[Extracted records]
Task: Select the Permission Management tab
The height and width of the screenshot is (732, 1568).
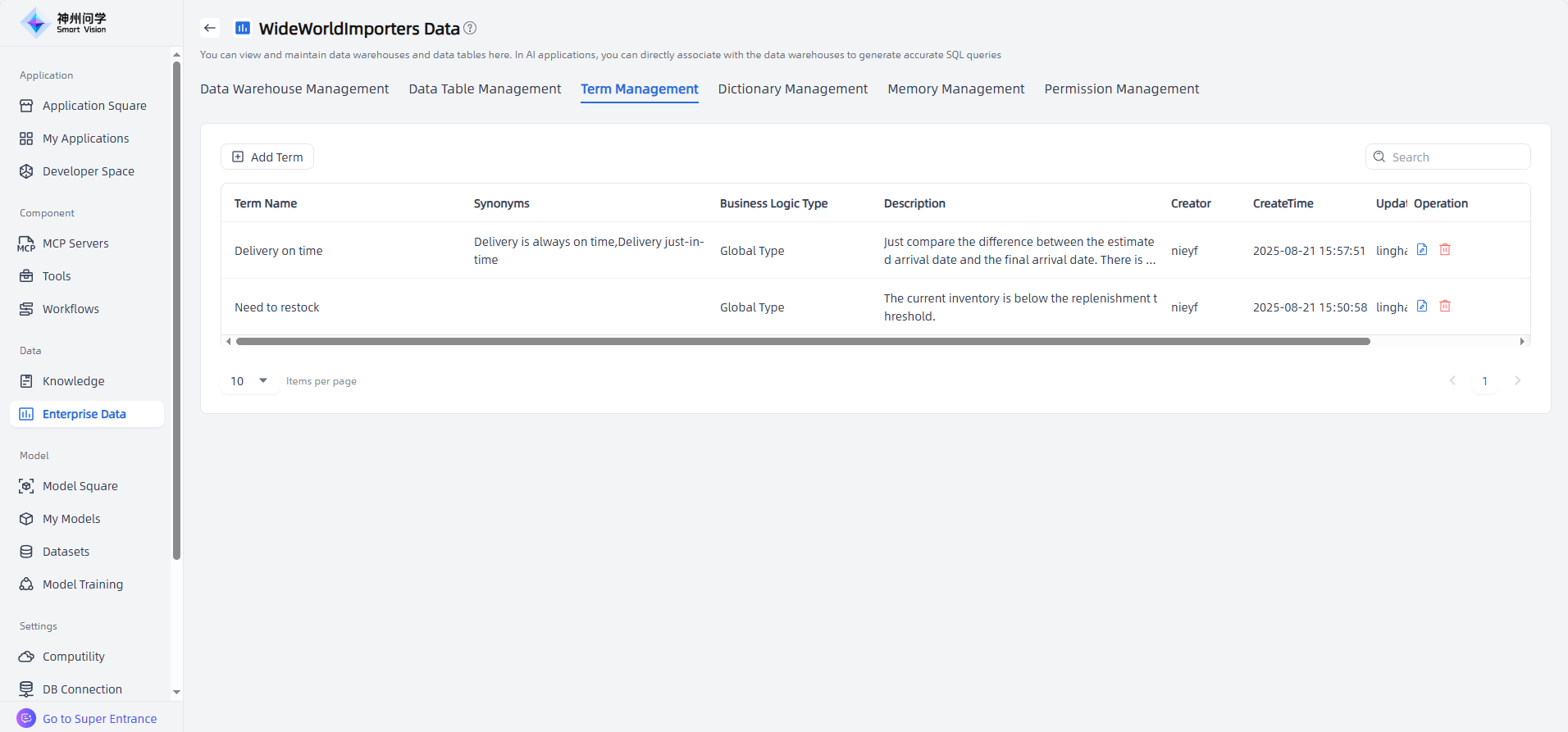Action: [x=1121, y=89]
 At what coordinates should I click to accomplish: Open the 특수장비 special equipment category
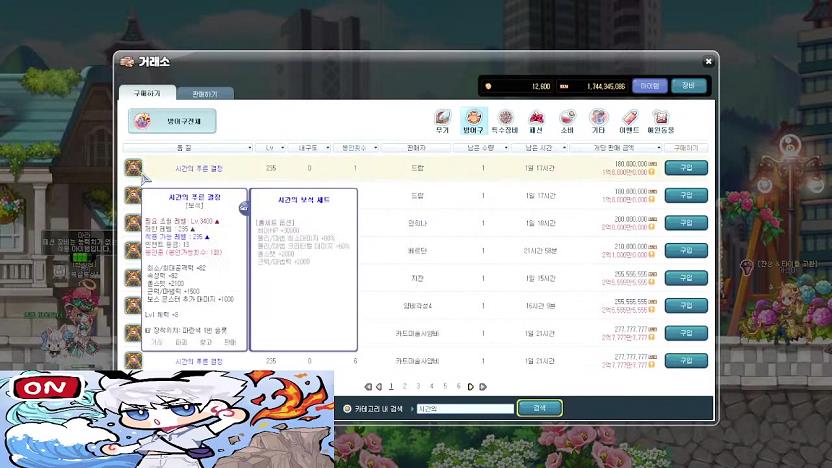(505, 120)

## What to work on:
Quote verbatim every line starting at the line that contains "The height and" and ending with the last line of the records; omit all pictures.

## Answer section:
The height and width of the screenshot is (732, 1568).
Action: [x=1121, y=89]
 At what coordinates should I click to accomplish: Open the 특수장비 special equipment category
(505, 120)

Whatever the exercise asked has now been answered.